• SOURCE INFORMATION
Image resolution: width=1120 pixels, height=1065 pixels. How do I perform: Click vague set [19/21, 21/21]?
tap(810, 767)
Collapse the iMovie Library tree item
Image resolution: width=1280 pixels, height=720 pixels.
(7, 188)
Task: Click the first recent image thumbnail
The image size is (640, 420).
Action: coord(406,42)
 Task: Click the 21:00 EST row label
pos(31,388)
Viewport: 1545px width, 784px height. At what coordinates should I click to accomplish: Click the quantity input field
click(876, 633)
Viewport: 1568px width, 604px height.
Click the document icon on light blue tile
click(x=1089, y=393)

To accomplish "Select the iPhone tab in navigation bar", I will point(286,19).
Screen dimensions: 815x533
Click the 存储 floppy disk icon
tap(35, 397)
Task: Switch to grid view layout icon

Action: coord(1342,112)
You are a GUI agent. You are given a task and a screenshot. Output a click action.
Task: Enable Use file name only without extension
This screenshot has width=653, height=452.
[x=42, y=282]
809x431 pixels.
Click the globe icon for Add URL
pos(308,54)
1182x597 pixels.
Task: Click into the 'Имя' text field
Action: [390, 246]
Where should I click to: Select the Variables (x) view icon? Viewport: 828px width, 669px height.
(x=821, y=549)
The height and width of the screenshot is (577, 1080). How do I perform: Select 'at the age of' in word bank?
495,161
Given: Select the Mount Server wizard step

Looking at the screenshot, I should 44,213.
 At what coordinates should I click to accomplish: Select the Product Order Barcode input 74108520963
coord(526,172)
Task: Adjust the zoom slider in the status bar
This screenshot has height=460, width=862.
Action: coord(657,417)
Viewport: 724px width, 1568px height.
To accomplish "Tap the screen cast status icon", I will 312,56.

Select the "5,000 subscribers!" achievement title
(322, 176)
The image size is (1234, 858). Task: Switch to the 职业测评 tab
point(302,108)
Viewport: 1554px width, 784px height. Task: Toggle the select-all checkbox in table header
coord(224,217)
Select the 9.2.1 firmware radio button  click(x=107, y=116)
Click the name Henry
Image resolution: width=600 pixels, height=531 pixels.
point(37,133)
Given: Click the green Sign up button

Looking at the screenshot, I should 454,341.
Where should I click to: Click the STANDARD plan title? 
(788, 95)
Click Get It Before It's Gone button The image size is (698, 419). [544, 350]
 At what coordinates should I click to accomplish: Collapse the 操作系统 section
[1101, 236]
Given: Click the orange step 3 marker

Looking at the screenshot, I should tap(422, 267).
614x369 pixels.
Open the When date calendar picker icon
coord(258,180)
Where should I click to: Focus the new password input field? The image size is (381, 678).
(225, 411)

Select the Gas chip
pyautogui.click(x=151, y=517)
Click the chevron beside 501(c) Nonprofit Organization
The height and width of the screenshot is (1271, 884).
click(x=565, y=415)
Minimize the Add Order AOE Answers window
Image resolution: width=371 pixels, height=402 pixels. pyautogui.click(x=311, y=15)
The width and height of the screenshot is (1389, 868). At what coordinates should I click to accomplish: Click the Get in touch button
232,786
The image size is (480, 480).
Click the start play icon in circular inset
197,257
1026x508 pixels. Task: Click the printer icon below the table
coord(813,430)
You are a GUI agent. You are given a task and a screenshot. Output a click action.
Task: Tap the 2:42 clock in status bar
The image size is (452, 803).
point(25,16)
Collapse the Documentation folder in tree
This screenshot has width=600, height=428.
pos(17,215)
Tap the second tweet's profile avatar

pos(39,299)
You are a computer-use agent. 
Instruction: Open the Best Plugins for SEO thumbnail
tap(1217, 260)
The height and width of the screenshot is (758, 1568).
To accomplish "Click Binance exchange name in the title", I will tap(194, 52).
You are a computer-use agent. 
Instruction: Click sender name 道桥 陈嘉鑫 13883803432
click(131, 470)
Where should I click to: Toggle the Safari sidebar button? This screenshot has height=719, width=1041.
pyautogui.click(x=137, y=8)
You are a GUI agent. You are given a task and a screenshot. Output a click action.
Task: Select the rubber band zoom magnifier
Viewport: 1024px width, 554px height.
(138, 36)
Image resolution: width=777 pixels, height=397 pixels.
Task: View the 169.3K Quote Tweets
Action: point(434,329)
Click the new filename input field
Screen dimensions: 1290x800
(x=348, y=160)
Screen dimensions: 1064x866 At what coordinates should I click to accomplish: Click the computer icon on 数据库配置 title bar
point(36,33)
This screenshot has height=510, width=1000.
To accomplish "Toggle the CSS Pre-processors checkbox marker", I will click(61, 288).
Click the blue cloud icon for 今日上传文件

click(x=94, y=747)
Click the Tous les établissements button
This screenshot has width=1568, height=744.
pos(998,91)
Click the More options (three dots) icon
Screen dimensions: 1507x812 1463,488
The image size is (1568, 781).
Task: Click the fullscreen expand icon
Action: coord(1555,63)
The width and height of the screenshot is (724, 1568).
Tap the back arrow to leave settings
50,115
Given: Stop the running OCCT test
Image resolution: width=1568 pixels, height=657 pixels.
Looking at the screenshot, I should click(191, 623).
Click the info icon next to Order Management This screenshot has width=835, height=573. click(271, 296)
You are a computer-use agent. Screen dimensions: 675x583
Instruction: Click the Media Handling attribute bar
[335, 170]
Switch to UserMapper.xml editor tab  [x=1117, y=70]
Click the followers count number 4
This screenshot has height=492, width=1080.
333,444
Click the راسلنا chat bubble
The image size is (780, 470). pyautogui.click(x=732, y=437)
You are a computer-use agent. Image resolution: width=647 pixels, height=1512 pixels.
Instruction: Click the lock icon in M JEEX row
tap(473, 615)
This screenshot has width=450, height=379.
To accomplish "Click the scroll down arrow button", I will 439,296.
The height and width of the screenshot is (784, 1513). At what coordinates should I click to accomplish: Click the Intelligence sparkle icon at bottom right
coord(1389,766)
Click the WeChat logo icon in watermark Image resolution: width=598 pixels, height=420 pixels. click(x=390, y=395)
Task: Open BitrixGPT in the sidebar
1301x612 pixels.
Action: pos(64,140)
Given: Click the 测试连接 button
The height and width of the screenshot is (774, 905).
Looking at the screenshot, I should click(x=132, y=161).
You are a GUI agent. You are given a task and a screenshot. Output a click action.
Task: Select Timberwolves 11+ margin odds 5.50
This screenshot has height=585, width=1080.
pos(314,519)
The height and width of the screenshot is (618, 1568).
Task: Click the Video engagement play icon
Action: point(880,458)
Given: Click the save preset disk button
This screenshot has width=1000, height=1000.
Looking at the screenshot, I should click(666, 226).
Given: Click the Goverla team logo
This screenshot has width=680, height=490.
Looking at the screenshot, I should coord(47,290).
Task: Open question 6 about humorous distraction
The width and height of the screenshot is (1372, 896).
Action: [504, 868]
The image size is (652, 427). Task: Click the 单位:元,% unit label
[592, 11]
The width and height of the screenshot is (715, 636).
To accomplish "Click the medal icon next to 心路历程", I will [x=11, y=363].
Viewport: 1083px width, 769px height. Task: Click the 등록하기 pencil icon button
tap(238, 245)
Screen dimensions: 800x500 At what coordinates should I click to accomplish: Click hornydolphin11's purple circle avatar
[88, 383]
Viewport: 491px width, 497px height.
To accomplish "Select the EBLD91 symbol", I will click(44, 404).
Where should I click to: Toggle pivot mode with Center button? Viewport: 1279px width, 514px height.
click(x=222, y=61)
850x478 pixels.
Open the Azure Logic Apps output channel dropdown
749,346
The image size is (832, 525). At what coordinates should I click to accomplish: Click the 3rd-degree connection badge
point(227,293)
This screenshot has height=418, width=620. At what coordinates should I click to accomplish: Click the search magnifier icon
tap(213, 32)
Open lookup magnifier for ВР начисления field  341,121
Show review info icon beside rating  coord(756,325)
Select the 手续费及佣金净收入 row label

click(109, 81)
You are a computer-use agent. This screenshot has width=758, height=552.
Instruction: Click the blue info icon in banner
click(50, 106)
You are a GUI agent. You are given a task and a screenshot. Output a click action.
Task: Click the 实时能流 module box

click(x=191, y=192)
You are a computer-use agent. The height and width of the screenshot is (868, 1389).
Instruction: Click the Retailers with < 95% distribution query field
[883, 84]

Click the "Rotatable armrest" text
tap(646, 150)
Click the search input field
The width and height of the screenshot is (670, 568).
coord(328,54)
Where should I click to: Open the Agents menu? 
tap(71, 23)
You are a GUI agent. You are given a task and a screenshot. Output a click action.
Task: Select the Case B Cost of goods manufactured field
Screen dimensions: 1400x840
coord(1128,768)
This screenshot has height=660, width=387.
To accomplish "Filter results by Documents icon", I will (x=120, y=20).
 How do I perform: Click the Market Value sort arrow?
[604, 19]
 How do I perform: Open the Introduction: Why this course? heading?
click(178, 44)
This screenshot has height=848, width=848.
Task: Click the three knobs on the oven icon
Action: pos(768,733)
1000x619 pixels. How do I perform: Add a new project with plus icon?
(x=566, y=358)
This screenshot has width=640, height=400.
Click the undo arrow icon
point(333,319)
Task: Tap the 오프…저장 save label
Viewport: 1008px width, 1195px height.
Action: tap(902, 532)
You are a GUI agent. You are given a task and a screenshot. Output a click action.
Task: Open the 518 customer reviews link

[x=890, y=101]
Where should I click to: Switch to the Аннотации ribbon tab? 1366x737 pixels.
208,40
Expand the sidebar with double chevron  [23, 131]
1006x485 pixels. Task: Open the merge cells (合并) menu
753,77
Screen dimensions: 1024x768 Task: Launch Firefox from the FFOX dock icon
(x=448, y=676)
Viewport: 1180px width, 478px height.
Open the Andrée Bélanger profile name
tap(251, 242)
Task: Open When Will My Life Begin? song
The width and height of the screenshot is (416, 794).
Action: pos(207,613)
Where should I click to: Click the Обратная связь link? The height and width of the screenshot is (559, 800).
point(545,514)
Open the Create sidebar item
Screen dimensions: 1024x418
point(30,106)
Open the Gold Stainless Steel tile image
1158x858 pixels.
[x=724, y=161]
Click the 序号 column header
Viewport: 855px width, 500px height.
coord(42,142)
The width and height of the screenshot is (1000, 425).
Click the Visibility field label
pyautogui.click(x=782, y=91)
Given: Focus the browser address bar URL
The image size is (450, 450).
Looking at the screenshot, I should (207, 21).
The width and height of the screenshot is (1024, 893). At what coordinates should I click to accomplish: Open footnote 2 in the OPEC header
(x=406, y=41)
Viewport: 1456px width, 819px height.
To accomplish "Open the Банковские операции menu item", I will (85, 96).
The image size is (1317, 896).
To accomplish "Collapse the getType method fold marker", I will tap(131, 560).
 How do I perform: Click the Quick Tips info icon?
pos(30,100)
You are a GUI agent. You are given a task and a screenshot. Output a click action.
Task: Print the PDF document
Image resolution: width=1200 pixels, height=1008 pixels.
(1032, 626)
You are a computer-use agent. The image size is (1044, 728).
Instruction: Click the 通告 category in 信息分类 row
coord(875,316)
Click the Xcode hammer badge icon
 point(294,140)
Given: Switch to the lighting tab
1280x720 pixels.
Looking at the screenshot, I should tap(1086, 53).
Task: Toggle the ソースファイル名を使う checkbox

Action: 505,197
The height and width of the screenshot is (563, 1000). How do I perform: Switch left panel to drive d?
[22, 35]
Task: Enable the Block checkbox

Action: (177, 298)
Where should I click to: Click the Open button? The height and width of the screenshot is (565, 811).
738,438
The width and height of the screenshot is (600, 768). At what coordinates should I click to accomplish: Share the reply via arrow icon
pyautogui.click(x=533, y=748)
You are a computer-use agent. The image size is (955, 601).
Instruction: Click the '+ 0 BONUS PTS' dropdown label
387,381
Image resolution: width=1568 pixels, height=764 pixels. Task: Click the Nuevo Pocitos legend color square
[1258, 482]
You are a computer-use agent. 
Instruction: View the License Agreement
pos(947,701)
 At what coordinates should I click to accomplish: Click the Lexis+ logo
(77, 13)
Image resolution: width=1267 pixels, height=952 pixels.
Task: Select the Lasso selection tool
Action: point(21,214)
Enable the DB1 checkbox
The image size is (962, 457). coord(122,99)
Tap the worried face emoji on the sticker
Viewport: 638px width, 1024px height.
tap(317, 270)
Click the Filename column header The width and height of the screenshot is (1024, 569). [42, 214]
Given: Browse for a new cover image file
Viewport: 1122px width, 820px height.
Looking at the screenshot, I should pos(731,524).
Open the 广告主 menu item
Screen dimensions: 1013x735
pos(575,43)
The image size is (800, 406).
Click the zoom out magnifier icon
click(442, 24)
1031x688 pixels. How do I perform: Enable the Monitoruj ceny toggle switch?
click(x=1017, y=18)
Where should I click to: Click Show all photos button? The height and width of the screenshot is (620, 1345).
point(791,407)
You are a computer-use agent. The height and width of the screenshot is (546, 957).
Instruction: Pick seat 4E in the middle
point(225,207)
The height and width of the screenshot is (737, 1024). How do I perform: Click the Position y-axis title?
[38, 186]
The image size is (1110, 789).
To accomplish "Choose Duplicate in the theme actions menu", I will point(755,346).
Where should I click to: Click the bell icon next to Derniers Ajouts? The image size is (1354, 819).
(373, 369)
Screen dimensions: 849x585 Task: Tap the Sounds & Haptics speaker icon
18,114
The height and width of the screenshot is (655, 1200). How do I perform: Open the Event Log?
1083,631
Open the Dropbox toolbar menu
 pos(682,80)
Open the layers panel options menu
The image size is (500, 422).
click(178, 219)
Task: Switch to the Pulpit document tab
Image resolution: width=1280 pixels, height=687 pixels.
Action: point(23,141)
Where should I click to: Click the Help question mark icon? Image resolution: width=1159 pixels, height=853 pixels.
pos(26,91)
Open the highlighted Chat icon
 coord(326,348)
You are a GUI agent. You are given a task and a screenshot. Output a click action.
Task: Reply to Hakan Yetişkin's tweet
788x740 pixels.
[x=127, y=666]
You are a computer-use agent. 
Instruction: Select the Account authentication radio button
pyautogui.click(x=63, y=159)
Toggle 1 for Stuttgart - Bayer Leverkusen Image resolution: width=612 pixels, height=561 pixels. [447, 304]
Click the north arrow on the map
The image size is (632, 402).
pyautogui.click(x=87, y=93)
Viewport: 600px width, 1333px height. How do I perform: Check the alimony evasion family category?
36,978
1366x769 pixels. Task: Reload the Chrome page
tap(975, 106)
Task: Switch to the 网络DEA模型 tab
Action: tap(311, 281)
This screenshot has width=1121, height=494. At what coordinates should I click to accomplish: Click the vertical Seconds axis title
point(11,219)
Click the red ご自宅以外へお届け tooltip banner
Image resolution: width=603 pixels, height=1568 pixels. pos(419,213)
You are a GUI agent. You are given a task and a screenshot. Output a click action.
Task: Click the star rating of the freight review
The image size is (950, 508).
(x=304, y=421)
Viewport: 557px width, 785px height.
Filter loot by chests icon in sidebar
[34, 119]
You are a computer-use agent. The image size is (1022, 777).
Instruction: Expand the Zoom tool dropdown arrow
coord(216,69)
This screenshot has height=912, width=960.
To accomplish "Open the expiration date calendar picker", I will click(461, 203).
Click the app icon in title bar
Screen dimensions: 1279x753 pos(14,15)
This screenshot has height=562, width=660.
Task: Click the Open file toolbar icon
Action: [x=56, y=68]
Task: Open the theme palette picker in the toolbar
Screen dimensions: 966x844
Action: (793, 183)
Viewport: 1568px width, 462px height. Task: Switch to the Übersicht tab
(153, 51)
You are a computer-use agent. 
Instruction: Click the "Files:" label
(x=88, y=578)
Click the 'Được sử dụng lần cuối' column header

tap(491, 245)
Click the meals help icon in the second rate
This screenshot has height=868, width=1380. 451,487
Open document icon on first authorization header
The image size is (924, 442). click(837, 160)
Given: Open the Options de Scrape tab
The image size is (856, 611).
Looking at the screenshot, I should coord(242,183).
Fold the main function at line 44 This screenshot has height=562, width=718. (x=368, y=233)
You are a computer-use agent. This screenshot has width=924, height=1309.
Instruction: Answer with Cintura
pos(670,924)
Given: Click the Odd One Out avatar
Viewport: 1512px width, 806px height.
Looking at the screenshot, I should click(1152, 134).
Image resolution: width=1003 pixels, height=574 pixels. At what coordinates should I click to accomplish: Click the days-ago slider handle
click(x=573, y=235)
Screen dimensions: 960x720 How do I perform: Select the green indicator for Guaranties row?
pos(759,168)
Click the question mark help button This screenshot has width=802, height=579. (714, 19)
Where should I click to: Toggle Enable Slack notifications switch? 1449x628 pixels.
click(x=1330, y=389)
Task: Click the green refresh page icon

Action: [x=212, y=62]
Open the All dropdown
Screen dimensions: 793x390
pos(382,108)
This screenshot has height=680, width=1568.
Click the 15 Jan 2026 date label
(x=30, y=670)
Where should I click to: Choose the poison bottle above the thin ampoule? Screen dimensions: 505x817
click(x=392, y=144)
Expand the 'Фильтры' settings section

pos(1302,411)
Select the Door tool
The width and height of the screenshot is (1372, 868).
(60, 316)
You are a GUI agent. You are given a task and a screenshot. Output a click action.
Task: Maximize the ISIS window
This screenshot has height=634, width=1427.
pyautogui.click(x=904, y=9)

• EXERCISE DETAILS
The answer must be a single number: the count of lines in the listing that hold the word "save".

• ANSWER FOR THIS EXERCISE
2